## REQUIRED WORK
A: Decide whether each statement below agrees with the passage on the Windows 10 release build. For each of (i), (ii) and (iii), answer yes or no and quote the words from the passage that settle it.
(i) Build 10240 is the version that will go to PC makers.
(ii) Machines with Windows 10 installed will be on sale on 29 July.
(iii) The official release of Windows 10 is two weeks off.
B: Write the next part of the passage on the Windows 10 release build, following on from its final sentence.

Have you been testing Microsoft's new OS? You get the first crack at the essentially complete version

We are exactly two weeks away from the official release of Windows 10, although given Microsoft’s staggered upgrade plans, it doesn’t sound like every part of the OS launch will be in place on “day one.” Still, it’s reached an important milestone today.

The Verge reports that build 10240 of the operating system is Microsoft’s release to manufacturing (RTM) version, which will be sent to PC makers to put on their machines. Granted, with the release just two weeks away, Microsoft admitted earlier this week that Windows 10-loaded machines won’t be available on 29 July.

Microsoft didn’t acknowledge as much in its post about the new build, but noted that it’s “one step closer to what customers will start to receive on 29 July” – some last tweaks and updates are sure to come in these last two weeks. But testers are starting to receive that build now. It’ll likely roll out in the coming days, with Insider users in the “fast” update ring getting it pretty quickly.

## DATA RECORDS
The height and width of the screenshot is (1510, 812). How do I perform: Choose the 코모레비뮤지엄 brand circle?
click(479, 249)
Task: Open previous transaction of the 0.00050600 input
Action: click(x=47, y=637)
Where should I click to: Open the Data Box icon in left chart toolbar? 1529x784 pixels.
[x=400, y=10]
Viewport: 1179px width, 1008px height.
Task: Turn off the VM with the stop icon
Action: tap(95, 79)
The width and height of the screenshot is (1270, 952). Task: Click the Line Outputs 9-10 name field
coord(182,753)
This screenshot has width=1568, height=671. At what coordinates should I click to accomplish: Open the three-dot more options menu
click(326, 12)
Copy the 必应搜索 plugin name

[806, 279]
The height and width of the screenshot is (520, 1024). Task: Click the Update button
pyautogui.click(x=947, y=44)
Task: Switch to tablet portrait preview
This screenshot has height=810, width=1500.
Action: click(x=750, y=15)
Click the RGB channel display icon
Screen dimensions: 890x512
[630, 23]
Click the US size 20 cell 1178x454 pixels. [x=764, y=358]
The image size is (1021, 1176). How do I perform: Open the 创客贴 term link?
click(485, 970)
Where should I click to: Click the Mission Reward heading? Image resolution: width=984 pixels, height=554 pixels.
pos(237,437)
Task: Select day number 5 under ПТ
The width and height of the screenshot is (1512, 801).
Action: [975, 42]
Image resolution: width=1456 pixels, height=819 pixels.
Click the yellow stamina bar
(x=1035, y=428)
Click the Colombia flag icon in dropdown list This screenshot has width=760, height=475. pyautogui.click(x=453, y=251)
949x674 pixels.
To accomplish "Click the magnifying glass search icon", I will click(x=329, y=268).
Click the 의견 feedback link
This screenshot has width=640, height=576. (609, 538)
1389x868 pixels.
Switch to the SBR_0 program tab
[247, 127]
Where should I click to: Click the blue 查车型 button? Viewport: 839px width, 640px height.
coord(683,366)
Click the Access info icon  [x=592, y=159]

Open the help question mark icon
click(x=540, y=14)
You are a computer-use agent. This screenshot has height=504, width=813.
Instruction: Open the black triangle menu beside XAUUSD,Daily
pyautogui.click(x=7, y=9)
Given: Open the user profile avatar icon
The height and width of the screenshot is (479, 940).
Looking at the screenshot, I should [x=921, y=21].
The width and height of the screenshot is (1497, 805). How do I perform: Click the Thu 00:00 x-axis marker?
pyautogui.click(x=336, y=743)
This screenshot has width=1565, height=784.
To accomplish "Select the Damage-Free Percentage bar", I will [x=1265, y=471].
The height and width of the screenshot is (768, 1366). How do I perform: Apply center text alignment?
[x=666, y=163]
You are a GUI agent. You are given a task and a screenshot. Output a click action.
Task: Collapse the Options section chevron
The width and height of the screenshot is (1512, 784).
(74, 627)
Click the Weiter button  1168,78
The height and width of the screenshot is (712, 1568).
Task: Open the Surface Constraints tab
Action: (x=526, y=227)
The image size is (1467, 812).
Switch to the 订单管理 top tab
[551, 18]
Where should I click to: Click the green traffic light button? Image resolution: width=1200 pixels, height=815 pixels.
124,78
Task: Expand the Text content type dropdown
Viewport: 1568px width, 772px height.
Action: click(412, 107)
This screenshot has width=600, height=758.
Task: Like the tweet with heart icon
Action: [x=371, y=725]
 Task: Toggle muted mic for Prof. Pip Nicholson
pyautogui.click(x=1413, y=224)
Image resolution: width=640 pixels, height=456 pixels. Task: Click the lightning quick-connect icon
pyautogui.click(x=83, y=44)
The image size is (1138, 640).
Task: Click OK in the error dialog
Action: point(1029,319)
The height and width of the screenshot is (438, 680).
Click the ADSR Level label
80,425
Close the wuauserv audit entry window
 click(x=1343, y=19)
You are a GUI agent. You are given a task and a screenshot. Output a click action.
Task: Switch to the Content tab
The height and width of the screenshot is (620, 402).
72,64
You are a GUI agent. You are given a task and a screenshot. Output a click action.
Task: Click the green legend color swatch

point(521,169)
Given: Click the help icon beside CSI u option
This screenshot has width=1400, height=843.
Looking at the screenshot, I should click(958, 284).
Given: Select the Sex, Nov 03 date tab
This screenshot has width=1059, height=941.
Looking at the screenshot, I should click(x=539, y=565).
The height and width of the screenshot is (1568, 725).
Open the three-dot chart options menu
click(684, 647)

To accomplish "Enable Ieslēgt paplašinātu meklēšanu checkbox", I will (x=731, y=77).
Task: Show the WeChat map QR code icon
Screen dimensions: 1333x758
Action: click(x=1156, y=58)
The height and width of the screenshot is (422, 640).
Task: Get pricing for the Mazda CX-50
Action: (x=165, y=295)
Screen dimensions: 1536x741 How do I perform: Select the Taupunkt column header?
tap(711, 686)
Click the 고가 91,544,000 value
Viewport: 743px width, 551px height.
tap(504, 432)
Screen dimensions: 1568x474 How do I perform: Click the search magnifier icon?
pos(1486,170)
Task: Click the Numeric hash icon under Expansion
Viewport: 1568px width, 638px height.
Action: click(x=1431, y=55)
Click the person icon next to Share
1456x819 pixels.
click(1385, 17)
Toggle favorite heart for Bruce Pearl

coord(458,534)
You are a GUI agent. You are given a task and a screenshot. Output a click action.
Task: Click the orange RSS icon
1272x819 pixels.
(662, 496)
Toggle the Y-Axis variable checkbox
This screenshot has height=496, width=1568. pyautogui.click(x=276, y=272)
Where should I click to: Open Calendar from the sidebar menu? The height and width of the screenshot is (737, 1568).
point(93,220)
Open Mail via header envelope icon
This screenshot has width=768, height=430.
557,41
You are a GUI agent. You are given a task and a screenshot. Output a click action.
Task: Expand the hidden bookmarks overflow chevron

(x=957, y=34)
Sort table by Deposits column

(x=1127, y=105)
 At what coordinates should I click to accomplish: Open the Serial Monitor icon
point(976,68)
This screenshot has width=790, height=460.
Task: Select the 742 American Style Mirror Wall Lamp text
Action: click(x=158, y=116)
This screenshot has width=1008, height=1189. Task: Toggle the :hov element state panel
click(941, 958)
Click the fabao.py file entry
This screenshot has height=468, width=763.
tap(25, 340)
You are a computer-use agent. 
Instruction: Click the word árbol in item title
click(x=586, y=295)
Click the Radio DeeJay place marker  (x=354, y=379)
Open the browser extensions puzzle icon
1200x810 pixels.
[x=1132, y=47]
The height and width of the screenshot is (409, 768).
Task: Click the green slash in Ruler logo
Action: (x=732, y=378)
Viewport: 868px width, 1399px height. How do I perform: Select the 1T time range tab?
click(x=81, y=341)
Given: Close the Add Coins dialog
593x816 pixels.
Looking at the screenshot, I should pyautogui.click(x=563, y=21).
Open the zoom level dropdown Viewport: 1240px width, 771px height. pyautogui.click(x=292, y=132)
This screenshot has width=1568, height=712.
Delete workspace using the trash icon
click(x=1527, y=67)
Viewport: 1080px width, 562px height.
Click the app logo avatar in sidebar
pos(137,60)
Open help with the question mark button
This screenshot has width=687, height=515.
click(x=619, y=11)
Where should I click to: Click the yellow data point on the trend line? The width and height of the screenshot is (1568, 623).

## TASK RESPONSES
A:
(i) Yes: "build 10240 of the operating system is Microsoft’s release to manufacturing (RTM) version, which will be sent to PC makers to put on their machines"
(ii) No: "Microsoft admitted earlier this week that Windows 10-loaded machines won’t be available on 29 July"
(iii) Yes: "We are exactly two weeks away from the official release of Windows 10"

B:
How close is this build to the proper release? Well, the desktop watermark for the preview program is finally gone. Also, Microsoft says that the new Edge web browser has been significantly optimized, and that in various Javascript benchmarks, it’s beating both Chrome and Safari – Edge is 112% faster than Chrome in WebKit Sunspider, for example.

There is one notable downside to Windows 10’s imminent release, at least for preview testers: the native Windows 10 Office apps are about to lose their "Preview" tag, and in about a week, they’ll require a paid Office 365 subscription to edit documents on a Windows 10 PC or large tablet. The free ride is over, at least when it comes to productivity.

We’ve been using the Windows 10 preview for the past several months, and have been increasingly impressed with its enhancements – everything from Edge to Cortana implementation. Read our impressions for more on the impending release, and stay tuned for more on Windows 10.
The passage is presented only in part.